Stored data entries
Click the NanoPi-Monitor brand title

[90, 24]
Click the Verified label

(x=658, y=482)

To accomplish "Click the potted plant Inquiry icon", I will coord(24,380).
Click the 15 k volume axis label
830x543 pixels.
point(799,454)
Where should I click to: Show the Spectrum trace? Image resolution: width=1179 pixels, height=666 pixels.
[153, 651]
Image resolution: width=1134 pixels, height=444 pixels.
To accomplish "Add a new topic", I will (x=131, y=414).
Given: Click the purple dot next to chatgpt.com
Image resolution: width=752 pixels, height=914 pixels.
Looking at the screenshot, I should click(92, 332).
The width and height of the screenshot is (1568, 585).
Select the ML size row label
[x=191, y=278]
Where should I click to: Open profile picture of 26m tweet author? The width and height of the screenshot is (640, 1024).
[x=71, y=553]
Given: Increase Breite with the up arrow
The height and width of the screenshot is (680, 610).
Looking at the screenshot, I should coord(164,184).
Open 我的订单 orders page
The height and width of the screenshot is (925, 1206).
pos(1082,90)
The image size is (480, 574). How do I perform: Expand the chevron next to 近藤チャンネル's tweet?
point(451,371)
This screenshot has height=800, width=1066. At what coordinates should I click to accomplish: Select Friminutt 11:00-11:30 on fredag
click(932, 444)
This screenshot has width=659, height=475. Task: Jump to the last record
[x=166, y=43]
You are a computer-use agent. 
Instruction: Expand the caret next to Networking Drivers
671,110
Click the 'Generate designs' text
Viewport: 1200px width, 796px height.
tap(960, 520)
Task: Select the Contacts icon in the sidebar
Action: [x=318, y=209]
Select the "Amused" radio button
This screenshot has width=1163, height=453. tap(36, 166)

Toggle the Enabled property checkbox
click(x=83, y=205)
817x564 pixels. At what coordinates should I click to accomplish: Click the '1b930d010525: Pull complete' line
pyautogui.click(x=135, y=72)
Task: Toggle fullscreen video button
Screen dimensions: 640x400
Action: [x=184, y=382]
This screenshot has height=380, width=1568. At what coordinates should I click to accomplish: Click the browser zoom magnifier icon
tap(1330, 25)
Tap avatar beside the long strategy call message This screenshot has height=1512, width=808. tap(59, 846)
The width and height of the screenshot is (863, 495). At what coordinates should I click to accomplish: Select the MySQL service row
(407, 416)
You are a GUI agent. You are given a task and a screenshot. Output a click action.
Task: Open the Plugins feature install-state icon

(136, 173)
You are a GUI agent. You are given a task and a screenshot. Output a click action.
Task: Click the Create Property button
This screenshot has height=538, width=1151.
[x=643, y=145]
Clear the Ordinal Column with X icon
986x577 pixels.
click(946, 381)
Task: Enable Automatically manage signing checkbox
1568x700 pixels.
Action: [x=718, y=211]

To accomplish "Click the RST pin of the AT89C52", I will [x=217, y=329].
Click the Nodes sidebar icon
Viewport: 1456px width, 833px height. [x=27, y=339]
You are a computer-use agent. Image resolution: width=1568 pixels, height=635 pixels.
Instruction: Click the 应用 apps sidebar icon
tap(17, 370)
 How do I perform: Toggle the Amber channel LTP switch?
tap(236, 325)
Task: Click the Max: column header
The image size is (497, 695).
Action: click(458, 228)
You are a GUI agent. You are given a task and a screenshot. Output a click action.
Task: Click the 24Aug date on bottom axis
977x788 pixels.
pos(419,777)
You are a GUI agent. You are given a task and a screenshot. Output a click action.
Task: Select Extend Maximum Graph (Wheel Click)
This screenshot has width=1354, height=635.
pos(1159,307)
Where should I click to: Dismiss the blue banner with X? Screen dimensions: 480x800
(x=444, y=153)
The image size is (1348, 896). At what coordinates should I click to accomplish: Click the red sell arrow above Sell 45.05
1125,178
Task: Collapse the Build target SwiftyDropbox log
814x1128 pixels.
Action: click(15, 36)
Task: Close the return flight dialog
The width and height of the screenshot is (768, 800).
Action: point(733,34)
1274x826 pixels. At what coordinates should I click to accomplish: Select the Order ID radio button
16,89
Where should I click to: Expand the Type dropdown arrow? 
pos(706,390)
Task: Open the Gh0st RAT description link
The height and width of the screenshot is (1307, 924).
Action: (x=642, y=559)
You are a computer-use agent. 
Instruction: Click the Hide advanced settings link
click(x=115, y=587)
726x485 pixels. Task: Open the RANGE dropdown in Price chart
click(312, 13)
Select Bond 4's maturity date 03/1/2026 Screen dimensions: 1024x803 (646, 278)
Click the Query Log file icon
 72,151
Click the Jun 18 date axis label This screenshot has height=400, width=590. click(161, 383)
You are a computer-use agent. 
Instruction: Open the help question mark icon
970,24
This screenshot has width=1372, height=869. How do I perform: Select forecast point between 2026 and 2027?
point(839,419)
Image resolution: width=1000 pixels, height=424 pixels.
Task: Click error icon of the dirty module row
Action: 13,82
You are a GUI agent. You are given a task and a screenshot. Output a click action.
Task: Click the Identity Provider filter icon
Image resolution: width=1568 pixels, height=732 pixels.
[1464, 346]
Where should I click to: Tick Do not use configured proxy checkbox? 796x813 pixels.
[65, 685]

Aim of the task:
Every record, restated word for word, should make up your reply.

Solution to this exercise:
Click the NanoPi-Monitor brand title

[90, 24]
Click the Verified label

(x=658, y=482)

To accomplish "Click the potted plant Inquiry icon", I will coord(24,380).
Click the 15 k volume axis label
830x543 pixels.
point(799,454)
Where should I click to: Show the Spectrum trace? Image resolution: width=1179 pixels, height=666 pixels.
[153, 651]
Image resolution: width=1134 pixels, height=444 pixels.
To accomplish "Add a new topic", I will (x=131, y=414).
Given: Click the purple dot next to chatgpt.com
Image resolution: width=752 pixels, height=914 pixels.
Looking at the screenshot, I should click(92, 332).
The width and height of the screenshot is (1568, 585).
Select the ML size row label
[x=191, y=278]
Where should I click to: Open profile picture of 26m tweet author? The width and height of the screenshot is (640, 1024).
[x=71, y=553]
Given: Increase Breite with the up arrow
The height and width of the screenshot is (680, 610).
Looking at the screenshot, I should coord(164,184).
Open 我的订单 orders page
The height and width of the screenshot is (925, 1206).
pos(1082,90)
The image size is (480, 574). How do I perform: Expand the chevron next to 近藤チャンネル's tweet?
point(451,371)
This screenshot has height=800, width=1066. At what coordinates should I click to accomplish: Select Friminutt 11:00-11:30 on fredag
click(932, 444)
This screenshot has width=659, height=475. Task: Jump to the last record
[x=166, y=43]
You are a computer-use agent. 
Instruction: Expand the caret next to Networking Drivers
671,110
Click the 'Generate designs' text
Viewport: 1200px width, 796px height.
tap(960, 520)
Task: Select the Contacts icon in the sidebar
Action: [x=318, y=209]
Select the "Amused" radio button
This screenshot has width=1163, height=453. tap(36, 166)

Toggle the Enabled property checkbox
click(x=83, y=205)
817x564 pixels. At what coordinates should I click to accomplish: Click the '1b930d010525: Pull complete' line
pyautogui.click(x=135, y=72)
Task: Toggle fullscreen video button
Screen dimensions: 640x400
Action: [x=184, y=382]
This screenshot has height=380, width=1568. At what coordinates should I click to accomplish: Click the browser zoom magnifier icon
tap(1330, 25)
Tap avatar beside the long strategy call message This screenshot has height=1512, width=808. tap(59, 846)
The width and height of the screenshot is (863, 495). At what coordinates should I click to accomplish: Select the MySQL service row
(407, 416)
You are a GUI agent. You are given a task and a screenshot. Output a click action.
Task: Open the Plugins feature install-state icon

(136, 173)
You are a GUI agent. You are given a task and a screenshot. Output a click action.
Task: Click the Create Property button
This screenshot has height=538, width=1151.
[x=643, y=145]
Clear the Ordinal Column with X icon
986x577 pixels.
click(946, 381)
Task: Enable Automatically manage signing checkbox
1568x700 pixels.
Action: [x=718, y=211]

To accomplish "Click the RST pin of the AT89C52", I will [x=217, y=329].
Click the Nodes sidebar icon
Viewport: 1456px width, 833px height. [x=27, y=339]
You are a computer-use agent. Image resolution: width=1568 pixels, height=635 pixels.
Instruction: Click the 应用 apps sidebar icon
tap(17, 370)
 How do I perform: Toggle the Amber channel LTP switch?
tap(236, 325)
Task: Click the Max: column header
The image size is (497, 695).
Action: click(458, 228)
You are a GUI agent. You are given a task and a screenshot. Output a click action.
Task: Click the 24Aug date on bottom axis
977x788 pixels.
pos(419,777)
You are a GUI agent. You are given a task and a screenshot. Output a click action.
Task: Select Extend Maximum Graph (Wheel Click)
This screenshot has width=1354, height=635.
pos(1159,307)
Where should I click to: Dismiss the blue banner with X? Screen dimensions: 480x800
(x=444, y=153)
The image size is (1348, 896). At what coordinates should I click to accomplish: Click the red sell arrow above Sell 45.05
1125,178
Task: Collapse the Build target SwiftyDropbox log
814x1128 pixels.
Action: click(15, 36)
Task: Close the return flight dialog
The width and height of the screenshot is (768, 800).
Action: point(733,34)
1274x826 pixels. At what coordinates should I click to accomplish: Select the Order ID radio button
16,89
Where should I click to: Expand the Type dropdown arrow? 
pos(706,390)
Task: Open the Gh0st RAT description link
The height and width of the screenshot is (1307, 924).
Action: (x=642, y=559)
You are a computer-use agent. 
Instruction: Click the Hide advanced settings link
click(x=115, y=587)
726x485 pixels. Task: Open the RANGE dropdown in Price chart
click(312, 13)
Select Bond 4's maturity date 03/1/2026 Screen dimensions: 1024x803 (646, 278)
Click the Query Log file icon
 72,151
Click the Jun 18 date axis label This screenshot has height=400, width=590. click(161, 383)
You are a computer-use agent. 
Instruction: Open the help question mark icon
970,24
This screenshot has width=1372, height=869. How do I perform: Select forecast point between 2026 and 2027?
point(839,419)
Image resolution: width=1000 pixels, height=424 pixels.
Task: Click error icon of the dirty module row
Action: 13,82
You are a GUI agent. You are given a task and a screenshot. Output a click action.
Task: Click the Identity Provider filter icon
Image resolution: width=1568 pixels, height=732 pixels.
[1464, 346]
Where should I click to: Tick Do not use configured proxy checkbox? 796x813 pixels.
[65, 685]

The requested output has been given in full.